El Inegi señaló que el indicador bajó a 3.12% anual en julio, lo que representó su nivel más bajo desde mayo de 2020.

Banamex señala que las reducciones son producto de la alta base de comparación anual de la inflación de productos agropecuarios.
En este sentido, el área de Estudios Económicos de Banamex detalló que el subcomponente de productos agropecuarios registró una contracción mensual de 1.51%, por lo que continuó la disminución de estos precios, hilando tres meses a la baja.
Sin embargo, durante la segunda mitad del mes pasado, algunos precios ya retomaron su tendencia al alza.

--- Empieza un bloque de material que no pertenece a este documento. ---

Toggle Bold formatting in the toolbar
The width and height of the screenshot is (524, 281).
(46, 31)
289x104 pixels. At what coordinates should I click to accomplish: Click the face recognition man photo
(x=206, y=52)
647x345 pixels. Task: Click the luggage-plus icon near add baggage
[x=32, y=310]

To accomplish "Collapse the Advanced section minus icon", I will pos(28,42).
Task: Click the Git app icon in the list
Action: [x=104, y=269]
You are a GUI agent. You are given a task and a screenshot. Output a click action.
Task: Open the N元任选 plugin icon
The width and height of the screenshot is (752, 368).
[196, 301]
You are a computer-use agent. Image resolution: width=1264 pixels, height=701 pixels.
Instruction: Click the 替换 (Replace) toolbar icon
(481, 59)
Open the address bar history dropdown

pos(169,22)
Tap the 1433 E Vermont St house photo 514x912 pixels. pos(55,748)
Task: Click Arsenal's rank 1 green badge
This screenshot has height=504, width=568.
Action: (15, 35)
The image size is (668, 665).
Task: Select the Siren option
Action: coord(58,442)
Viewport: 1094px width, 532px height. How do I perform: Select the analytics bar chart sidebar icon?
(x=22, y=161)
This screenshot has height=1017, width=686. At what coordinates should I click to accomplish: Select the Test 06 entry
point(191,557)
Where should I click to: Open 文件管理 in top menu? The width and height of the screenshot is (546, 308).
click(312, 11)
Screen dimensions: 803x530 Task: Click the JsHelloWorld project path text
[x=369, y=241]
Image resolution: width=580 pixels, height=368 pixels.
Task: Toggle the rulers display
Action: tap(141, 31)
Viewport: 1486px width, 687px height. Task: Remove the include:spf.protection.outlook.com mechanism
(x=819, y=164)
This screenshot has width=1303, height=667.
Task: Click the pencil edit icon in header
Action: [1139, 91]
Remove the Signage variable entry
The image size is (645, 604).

Destaca la caída en el componente de frutas y verduras (-3.11% mensual) por productos como jitomate, así como chile serrano y poblano, mientras que los pecuarios también cayeron (-0.33%), particularmente ante la reducción en el precio del huevo y el pollo.
El banco añadió que a tasa anual, la inflación no subyacente se ubicó en 0.29% desde 1.11% el mes pasado, lo que implica una tendencia a la baja en el último par de meses, en línea con lo anticipado, ante una base de comparación más favorable en agropecuarios, pero que se revertiría hacia delante con un repunte en frutas y verduras, lo que llevaría esta inflación a acercarse más a su promedio histórico de 5.6%.
Por otra parte, Gabriela Siller, directora de Análisis Económico de Banco Base, señaló que la inflación subyacente se ubicó en 3.95% anual, su sexto mes consecutivo de desaceleración. “Destaca que esta es la primera vez que este componente se ubica por debajo del 4%, después de 14 meses por encima de dicho nivel”, dijo.
Además, la analista recordó que la inflación general hila 74 meses consecutivos por encima del objetivo de 3%, mientras que la subyacente 119 meses por encima de dicho nivel.
Volverá a subir
Los especialistas de Banco Base y de Banamex prevén que la inflación volverá a mostrar una tendencia al alza en lo que resta del año, debido a distintos factores de riesgo.
Entre ellos, Siller advierte que el conflicto bélico en Medio Oriente no ha cesado formalmente, por lo que la posibilidad de un recrudecimiento de la guerra podría llevar a un nuevo repunte en los precios internacionales de la energía, presionando al alza el componente no subyacente.
En este sentido, dijo que Base prevé que la inflación cerrará el año en 4%.
Por su parte, Banamex señala que habrá un ligero incremento en los últimos meses del año, a medida que pierda fuerza el efecto de la apreciación del tipo de cambio, por lo que espera que la inflación concluya el año en 4.2%.